Time Printers' family legacy dates to Reconstruction era
Al Maddox Jr. and his siblings are printers in a digital world, but they’re holding on to traditional relationships they’ve made face to face in the Baltimore area.
The family started in the professional printing business in 1907. Founder Gabriel B. Maddox Sr. owed his career to Booker T. Washington and the then-new Tuskegee Institute.
“As a young man, [Gabriel Sr.] was taken under Dr. Washington’s wing. [Washington] saw things in [Gabriel] that gave him an idea of what [Gabriel] could be,” Al Jr. says. Washington sent Gabriel to the Hampton Institute, where he studied printing instruction. When he graduated, Gabriel founded the institute’s first print shop.
Washington wanted Gabriel to train other printing educators, who would prepare Reconstruction-era African Americans for jobs as skilled workers.
When Gabriel left Tuskegee, he moved north, settled in Baltimore and opened Maddox Printing. Gabriel had three sons; the eldest, Gabriel Jr., joined him in the business.
The other two sons, J. Albert (Al) and Francis (Frank), opened their own shop, Time Printers. They worked as printers at Baltimore’s African American newspaper, working opposite shifts to keep the company going until they were solvent five years later.
The brothers were “time” oriented, Al Jr. says. They offered a quicker turnaround for people who needed printed material to be delivered quickly and correctly.
“A lot of people, even up to today, say they think of us because ‘time is of the essence,’ ” he says. “Now more than ever, we’re up against the internet that is available in an instant, but they know if they came to Time Printers, they’ll get what they need.
“That’s a lot to live up to, is it not?”
Maddox Printing no longer exists. When Gabriel Jr. died a decade ago, no family members wanted to take over, so it dissolved. Al and his siblings are continuing the family’s printing legacy at Time Printers. Five of Al Jr.’s six siblings work in the company. Frank’s only son didn’t go into the family business.

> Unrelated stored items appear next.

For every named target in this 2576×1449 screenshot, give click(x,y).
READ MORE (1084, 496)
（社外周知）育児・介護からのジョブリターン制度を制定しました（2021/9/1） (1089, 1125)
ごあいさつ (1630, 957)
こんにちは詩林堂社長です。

Al’s siblings in the business hold a variety of roles: Brenda and Lisa work as customer service representatives and share accounting duties; Lisa is a salesperson as well; Dan is a prepress supervisor; Wayne is a prepress manager who handles the graphics department; Greg is a pressroom supervisor.

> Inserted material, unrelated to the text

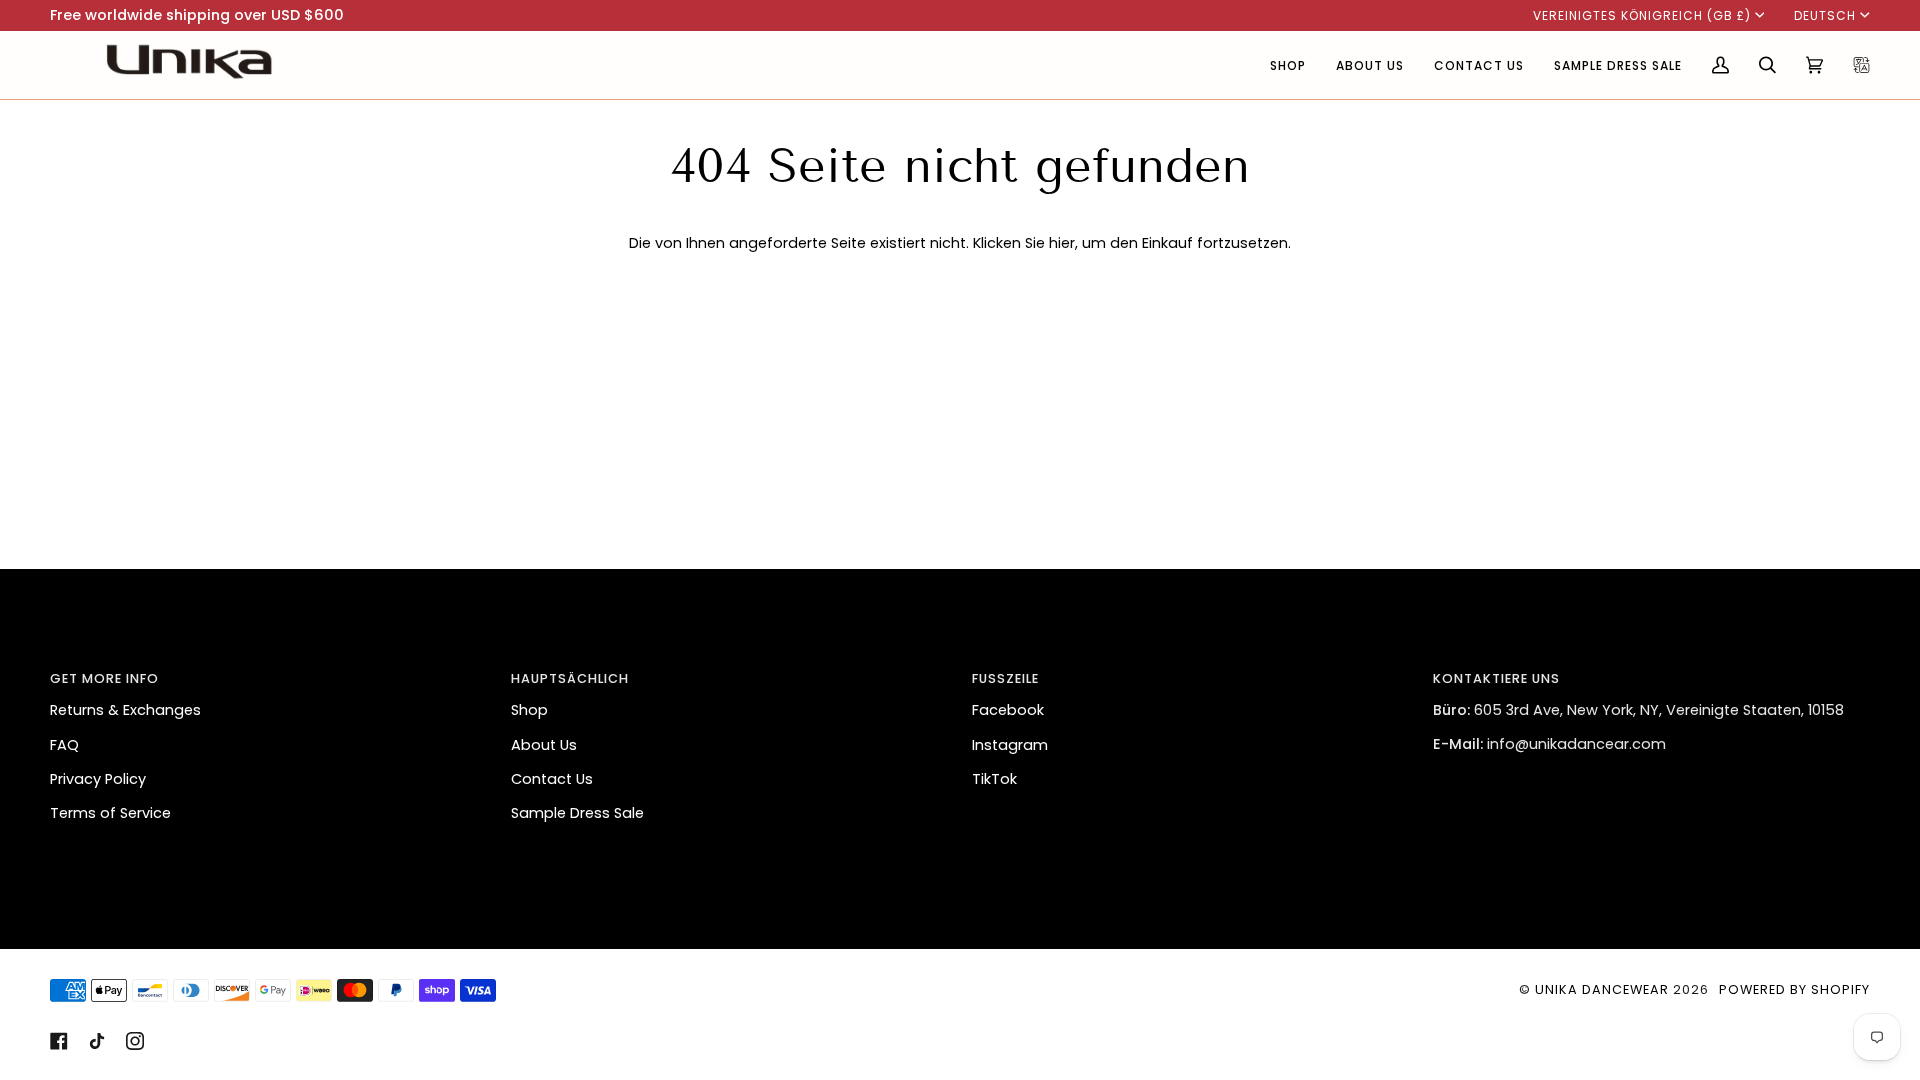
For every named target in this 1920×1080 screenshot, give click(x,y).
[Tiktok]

The only family member from the fourth generation to join the business thus far is Dan’s daughter, Mona, who is a graphic designer. Al Jr. is unsure if anyone else will join. He and his siblings had experience outside of Time Printers before entering the business, in roles as diverse as insurance and teaching.
In addition to leading Time Printers, Al leads an initiative to educate people on the value of the printing industry.
At the bottom of his emails is a signature: “Print grows trees. Go ahead, print my email. You will read it 10-30% faster and produce 20% less CO2. If you really care about the environment, save energy by turning your computer off tonight. Go to www.printinggrowstrees.com.”
While he was the chair of a professional association, the Printing Industry of Maryland (now known as the Printing & Graphics Association MidAtlantic), the group launched the website to let people know that print wasn’t a wasteful, unsustainable product, as is often reported. Instead, he hoped to show how concerned the printing industry is about the environment in the present and future.
Paper printing is 95% sustainable, he says. The industry actually plants “far more trees than we use.
“It’s been an uphill climb because there are other situations at work. Recycling is becoming more and more of a challenge, and it does use energy, but it is still an environmentally sound process to recycle paper.”
And while the chants of “save a tree, go paperless,” sound good, corporations may have other incentives to cut printing.
“It keeps them from having to employ people to have things printed,” Al says. “And they don’t have the expense of mailing things to you.”
There’s no doubt that the proliferation of online services has made it easier to do a lot online, including paying bills, which eliminates paper statements, checks and envelopes.
But there are some products that seem irreplaceable, and those often act as introductions for Time Printers, earning the company customer loyalty and repeat business. Those are often the items that mark some of the happiest and most difficult times of people’s lives — a wedding program or a remembrance card distributed at funerals.
People still appreciate such print products, he says.
“One of the rewards we get is the appreciation that people show us when we get what they were looking for on time,” he says. “They come into the plant when they have conferences and seminars for their brochures or workbooks and say, ‘Years ago I came to you because I had a death in the family, and you did such a magnificent job. You put us at ease when there was so much going on at the time.’ ”
He says that’s what makes the family business more of a calling then a money-maker. He strives to help people share their concepts and dreams and make them come to life while honoring the rich history of his family’s printing legacy.
“To whom much is given, much is required,” he says.